Mitochondria-mediated oxidative stress and cancer therapy

Most cancer cells demonstrate increased rates of glucose metabolism when compared to normal cells. Glucose metabolism leads to the formation of pyruvate and NADPH both of which function in the cellular detoxification of hydroperoxides. Therefore, tumor cells may increase their metabolism of glucose as a compensatory mechanism to protect against hydroperoxides generated as byproducts of mitochondrial metabolism. Recent studies have shown that glucose deprivation preferentially induces cytotoxicity and oxidative stress in human cancer cells, relative to normal cells. Mitochondria have been hypothesized to be the site of prooxidant production during glucose deprivation. The preferential cytotoxicity and oxidative stress seen during glucose deprivation in cancer cells, relative to normal cells, has been hypothesized to have implications in designing more effective combined modality cancer therapies involving inhibitors of glycolytic metabolism and agents that enhance ROS production.

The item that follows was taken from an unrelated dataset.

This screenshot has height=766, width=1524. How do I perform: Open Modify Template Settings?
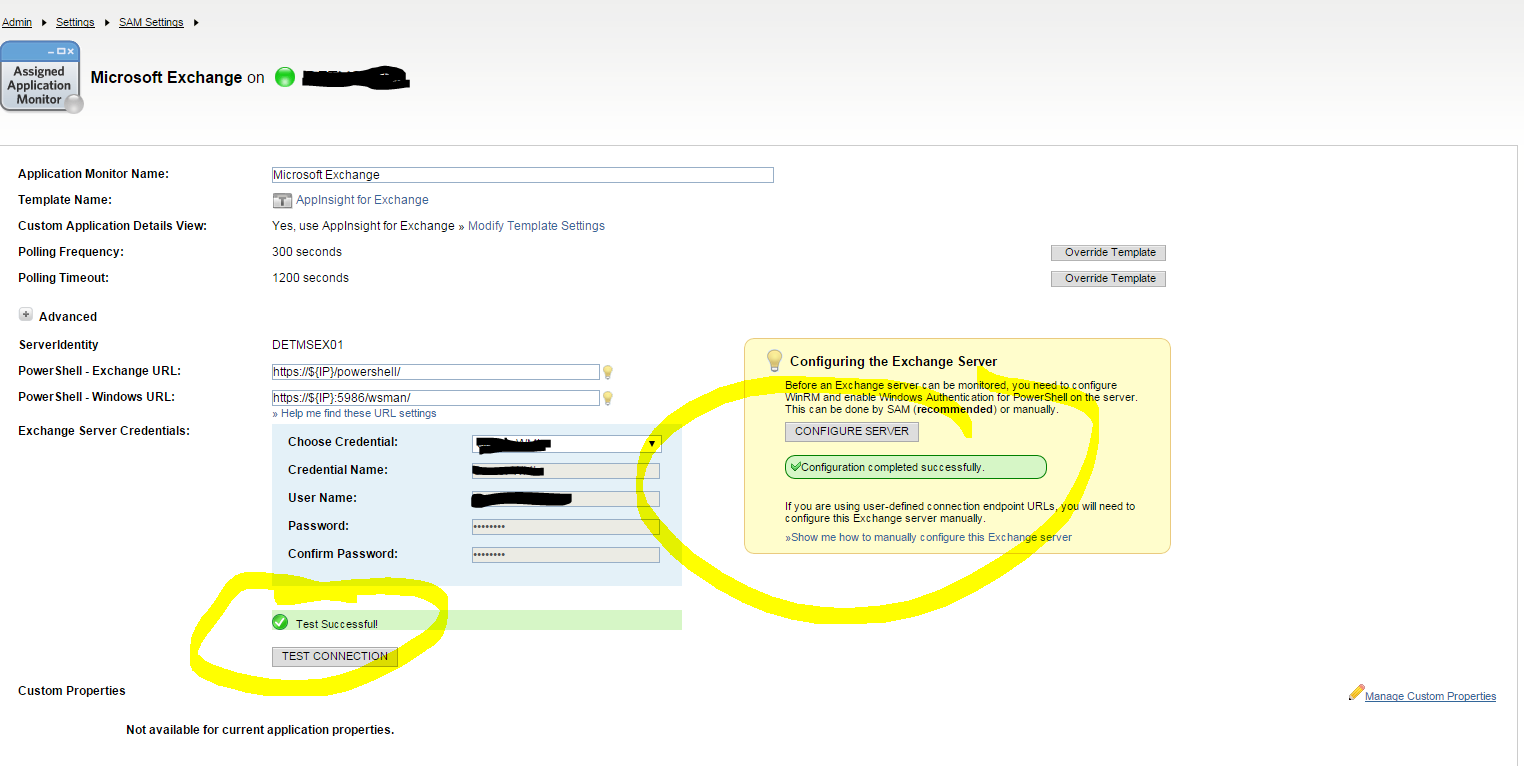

Many drugs currently used to treat cancer cells (i.e., ionizing radiation, Cisplatin, Doxorubison, and azidothymidine, etc.) have been proposed to increase superoxide and hydrogen peroxide production and could also be combined with inhibitors of glucose metabolism and peroxide detoxification. The application of these findings to developing new combined modality cancer therapy protocols will be discussed as well as the clinical implications of using glucose metabolism and FDG-PET imaging to predict tumor responses to therapy.